Pada prinsipnya, Perayaan Ekaristi merupakan satu kesatuan perayaan yang utuh dari Ritus Pembuka, Liturgi Sabda, Liturgi Ekaristi hingga Ritus Penutup. Hal ini berdasarkan ajaran Konsili Vatikan II sendiri yang menyatakan dalam Sacrosanctum Concilium artikel 56: “Misa Suci dapat dikatakan terdiri dari dua bagian, yakni Liturgi Sabda dan Liturgi Ekaristi. Keduanya begitu erat berhubungan, sehingga merupakan satu tindakan ibadat. Maka Konsili suci dengan sangat mengajak para gembala jiwa, supaya mereka dalam menyelenggarakan katekese dengan tekun mengajarkan agar umat beriman menghadiri seluruh Misa, terutama pada hari Minggu dan hari raya wajib”.
Ungkapan “satu tindakan ibadat” jelas menunjuk kesatuan utuh seluruh Perayaan Ekaristi kita. Maka apabila pertanyaannya berbunyi: sampai kapan seseorang masih boleh terlambat, jawabannya ya: tidak ada tempat untuk terlambat. Artinya, menilik makna kesatuan utuh perayaan Ekaristi, seseorang jangan terlambat datang dalam Perayaan Ekaristi dan apalagi pulang duluan sebelum perayaan Ekaristi tersebut selesai.

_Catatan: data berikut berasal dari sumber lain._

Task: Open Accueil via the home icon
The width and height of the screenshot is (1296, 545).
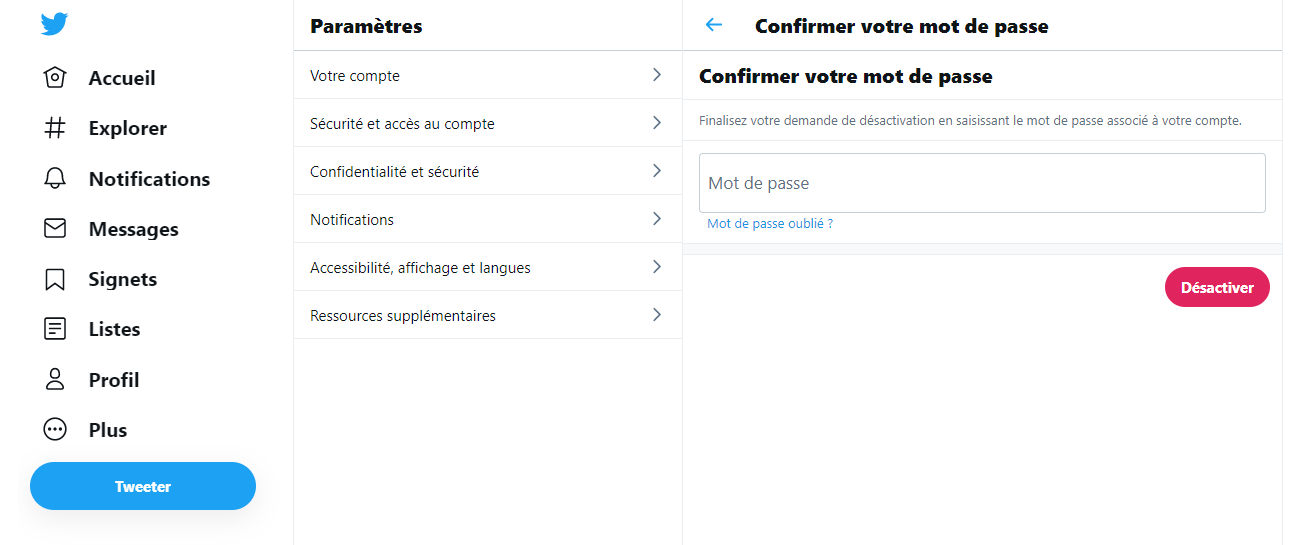Action: pos(55,78)
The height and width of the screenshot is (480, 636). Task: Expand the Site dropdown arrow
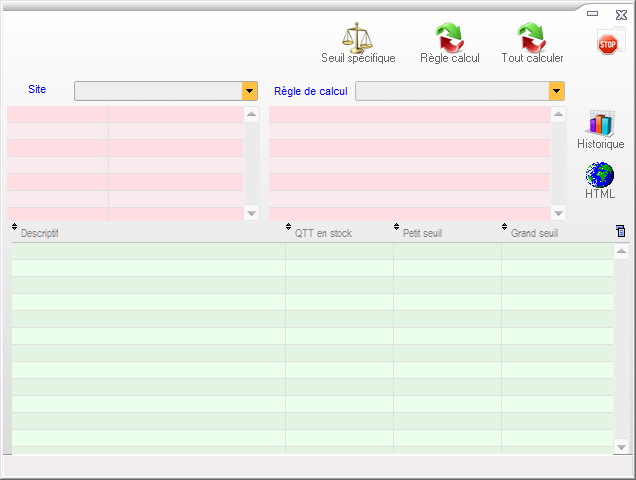point(250,91)
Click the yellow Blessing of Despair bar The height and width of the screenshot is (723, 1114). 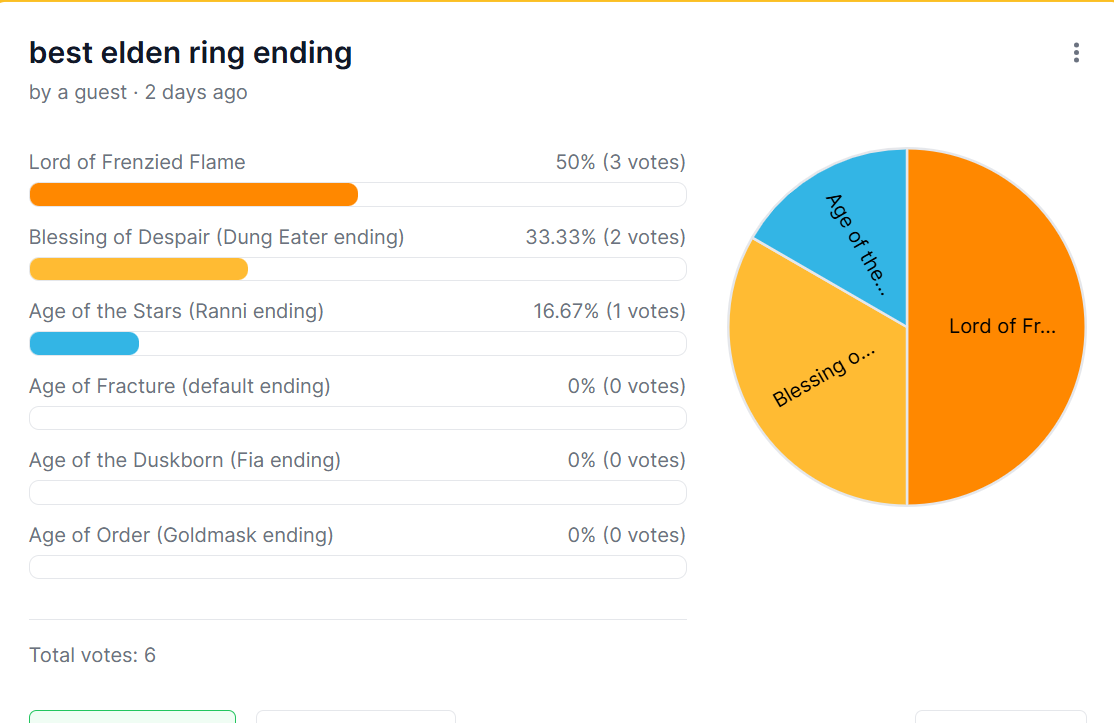tap(139, 269)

Nah, bagaimana kalau seseorang terlambat karena faktor-faktor seperti ini? Dalam kasus seperti ini, yakni terlambat Misa karena faktor-faktor di luar dirinya, seseorang harus bertanya pada diri sendiri: apakah ia merasa pantas untuk menerima komuni suci!
Apabila perayaan Ekaristi yang dihadirinya ini merupakan satu-satunya Misa Kudus yang ada di parokinya atau Misa yang terakhir dari hari Minggu itu, kiranya dapat dimengerti dan diterima bahwa orang itu tetap menyambut komuni, meskipun terlambat. Akan tetapi apabila orang tersebut lalu sungguh merasa tidak pantas untuk menerima komuni, dan apalagi ada perayaan Ekaristi berikutnya pada hari Minggu tersebut, sangat baik jika orang itu tidak menerima komuni pada perayaan Ekaristi yang ia ikuti secara terlambat itu dan kemudian ikut secara penuh pada perayaan Ekaristi yang berikutnya sejak awal.
Yang sama sekali tidak baik ialah bahwa seseorang memang sengaja untuk datang terlambat, entah karena malas atau karena ogah mendengarkan homili pastor parokinya, tetapi lalu ikut maju menyambut komuni pada saatnya. Orang ini, meski sangat menghormati dan mendambakan komuni, tetap berlaku tidak pantas terhadap perayaan Ekaristi dan terhadap Tuhan yang hadir dalam Ekaristi.
Semoga kita semakin mencintai dan menghargai kekudusan serta keagungan Misteri Ekaristi yang perlu disambut dan dirayakan secara utuh dengan pantas, khidmat dan penuh iman.
Bacaan hari ini: Kis. 8:26-40; Mzm. 66:8-9,16-17,20; Yoh. 6:44-51.